Work to complete
The records below must be returned in full and unaltered.

Data entries
■ ■ ■ ■ ■ ■ ■

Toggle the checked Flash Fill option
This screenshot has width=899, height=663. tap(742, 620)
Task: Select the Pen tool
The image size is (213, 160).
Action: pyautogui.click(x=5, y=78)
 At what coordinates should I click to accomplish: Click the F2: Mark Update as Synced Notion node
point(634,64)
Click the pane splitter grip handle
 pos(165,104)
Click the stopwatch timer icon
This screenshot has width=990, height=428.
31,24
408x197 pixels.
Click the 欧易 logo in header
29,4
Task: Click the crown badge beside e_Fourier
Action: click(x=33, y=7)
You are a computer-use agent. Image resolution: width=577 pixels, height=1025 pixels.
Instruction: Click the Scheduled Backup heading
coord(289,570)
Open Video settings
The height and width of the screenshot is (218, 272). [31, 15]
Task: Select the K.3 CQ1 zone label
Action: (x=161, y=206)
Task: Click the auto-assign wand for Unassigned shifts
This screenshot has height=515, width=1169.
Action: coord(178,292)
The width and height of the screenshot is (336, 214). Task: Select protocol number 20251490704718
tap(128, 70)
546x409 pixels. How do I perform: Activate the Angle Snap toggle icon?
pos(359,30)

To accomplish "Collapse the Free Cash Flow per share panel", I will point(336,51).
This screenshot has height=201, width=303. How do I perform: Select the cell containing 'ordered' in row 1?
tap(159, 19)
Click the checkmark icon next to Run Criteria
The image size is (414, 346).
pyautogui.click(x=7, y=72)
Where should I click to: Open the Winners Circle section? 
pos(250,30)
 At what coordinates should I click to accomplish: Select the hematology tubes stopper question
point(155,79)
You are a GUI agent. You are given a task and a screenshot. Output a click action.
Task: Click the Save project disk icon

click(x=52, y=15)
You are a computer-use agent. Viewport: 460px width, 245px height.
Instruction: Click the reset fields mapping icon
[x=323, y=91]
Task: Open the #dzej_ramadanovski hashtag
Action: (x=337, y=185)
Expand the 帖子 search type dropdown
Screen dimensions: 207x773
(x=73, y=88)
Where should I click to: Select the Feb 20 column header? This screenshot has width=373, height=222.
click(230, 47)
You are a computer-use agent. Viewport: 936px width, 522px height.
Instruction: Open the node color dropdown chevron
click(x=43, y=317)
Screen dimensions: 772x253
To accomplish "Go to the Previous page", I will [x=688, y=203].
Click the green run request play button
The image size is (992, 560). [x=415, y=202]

■ ■ ■ ■ ■ ■ ■

Result for this exercise
Toggle the checked Flash Fill option
This screenshot has width=899, height=663. tap(742, 620)
Task: Select the Pen tool
The image size is (213, 160).
Action: pyautogui.click(x=5, y=78)
 At what coordinates should I click to accomplish: Click the F2: Mark Update as Synced Notion node
point(634,64)
Click the pane splitter grip handle
 pos(165,104)
Click the stopwatch timer icon
This screenshot has width=990, height=428.
31,24
408x197 pixels.
Click the 欧易 logo in header
29,4
Task: Click the crown badge beside e_Fourier
Action: click(x=33, y=7)
You are a computer-use agent. Image resolution: width=577 pixels, height=1025 pixels.
Instruction: Click the Scheduled Backup heading
coord(289,570)
Open Video settings
The height and width of the screenshot is (218, 272). [31, 15]
Task: Select the K.3 CQ1 zone label
Action: (x=161, y=206)
Task: Click the auto-assign wand for Unassigned shifts
This screenshot has height=515, width=1169.
Action: coord(178,292)
The width and height of the screenshot is (336, 214). Task: Select protocol number 20251490704718
tap(128, 70)
546x409 pixels. How do I perform: Activate the Angle Snap toggle icon?
pos(359,30)

To accomplish "Collapse the Free Cash Flow per share panel", I will point(336,51).
This screenshot has height=201, width=303. How do I perform: Select the cell containing 'ordered' in row 1?
tap(159, 19)
Click the checkmark icon next to Run Criteria
The image size is (414, 346).
pyautogui.click(x=7, y=72)
Where should I click to: Open the Winners Circle section? 
pos(250,30)
 At what coordinates should I click to accomplish: Select the hematology tubes stopper question
point(155,79)
You are a GUI agent. You are given a task and a screenshot. Output a click action.
Task: Click the Save project disk icon

click(x=52, y=15)
You are a computer-use agent. Viewport: 460px width, 245px height.
Instruction: Click the reset fields mapping icon
[x=323, y=91]
Task: Open the #dzej_ramadanovski hashtag
Action: (x=337, y=185)
Expand the 帖子 search type dropdown
Screen dimensions: 207x773
(x=73, y=88)
Where should I click to: Select the Feb 20 column header? This screenshot has width=373, height=222.
click(230, 47)
You are a computer-use agent. Viewport: 936px width, 522px height.
Instruction: Open the node color dropdown chevron
click(x=43, y=317)
Screen dimensions: 772x253
To accomplish "Go to the Previous page", I will [x=688, y=203].
Click the green run request play button
The image size is (992, 560). [x=415, y=202]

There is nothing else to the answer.